(Beginning of Text section)
Saturday, February 21, 2009

10 a day

Yo. Been thinking a lot and that last post is what happened. Thankfully all my thoughts have not been that severe. Today I serve a lighter fare.
Life is fantastically good. Every day is filled with a new sense of hope and purpose as a greater piece of me is taken up in adoration. I'm writing this because this is new -- up until a few months ago the opposite was true. Two weeks ago I embarked a new Bible-reading plan. I know, a plan...yikes. But relax, this one is quite different, and has me begging for more. I read ten chapters a day: one chapter from ten different sections. Today I read from Genesis, Joshua, Job, Psalms, Proverbs, Isaiah, Matthew, Acts, Romans, and 1 Timothy. My awareness of God in the world has decupled. He has accomplished mind-boggling things, and all because ordinary people had faith. Two blind men asked Jesus to heal them, and He asked them if they really believed He could. They said yes, and Jesus told them it would be done according to the measure of their faith. According to the measure of their faith! What is the measure of my faith when I ask for things? Sometimes I wonder if I were one of those men, maybe only one eye would've opened half-way if part of the bargain was that I have 100% faith in this Healer. He IS capable, wait -- more than capable. I believe supernatural things would happen if we asked for them...and then believed they would. For example, a moral about-face in America (had to say it). That seemingly impossible [fill in the blank] would somehow be possible, and not because of anything you or I did (apart from whole-hearted belief).
Look at the time: time to walk the dogs. Be back later, buenas noches.
(End of Text section)
(Beginning of Supplied records)
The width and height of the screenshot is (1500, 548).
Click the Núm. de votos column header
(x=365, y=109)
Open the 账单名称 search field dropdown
(End of Supplied records)
(Beginning of Supplied records)
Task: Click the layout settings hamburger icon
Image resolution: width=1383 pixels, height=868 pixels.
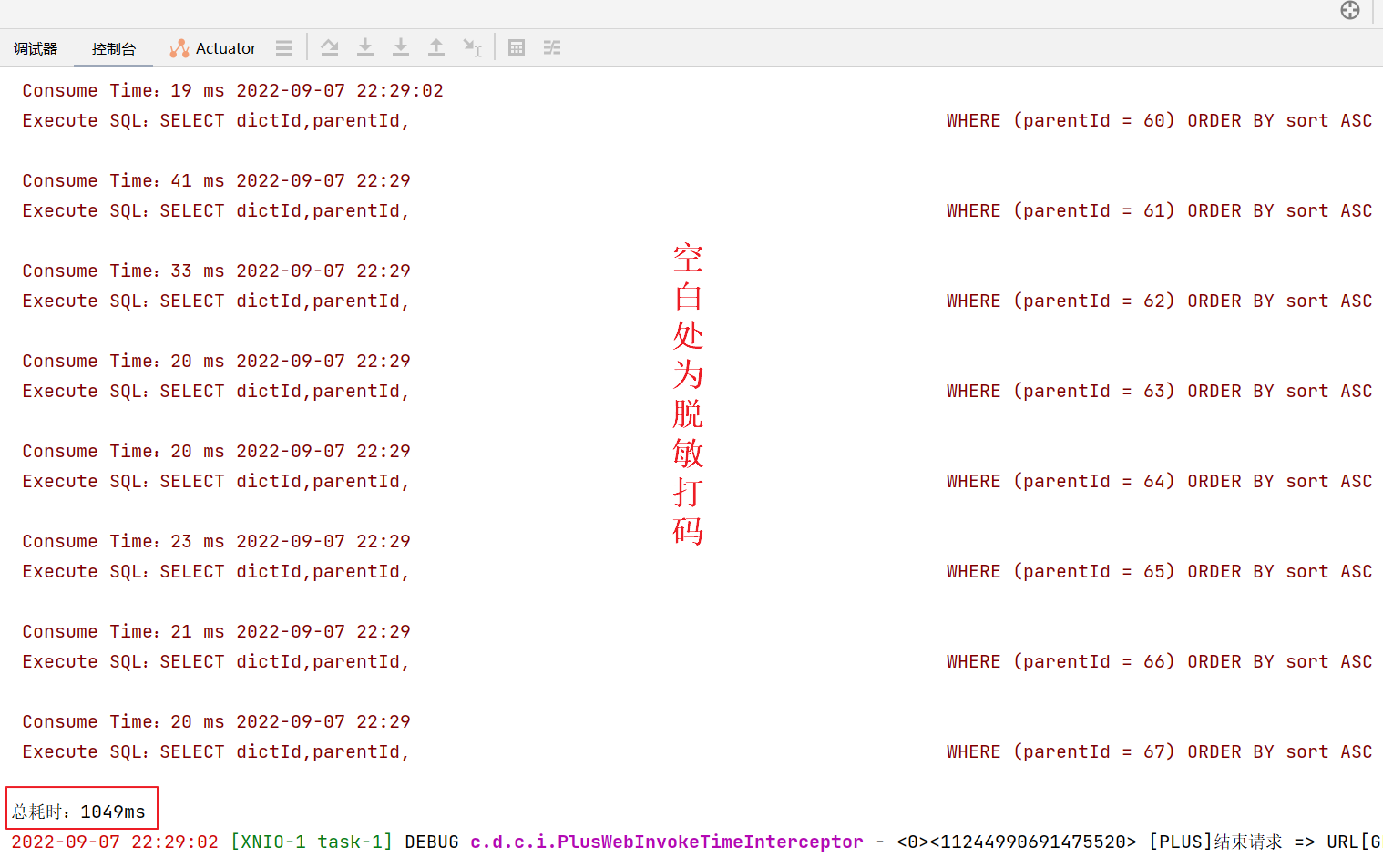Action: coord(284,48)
(End of Supplied records)
- **Work to be completed**:
Answer these questions from the blog post about the Bible-reading plan:
(a) How many chapters does the writer read each day under the new plan?
(b) What did Jesus ask the two blind men who asked to be healed?
(c) What does the writer say it is time to do at the end of the post?

- **Result**:
(a) Ten chapters, one from each of ten different sections.
(b) He asked them if they really believed He could heal them.
(c) Walk the dogs.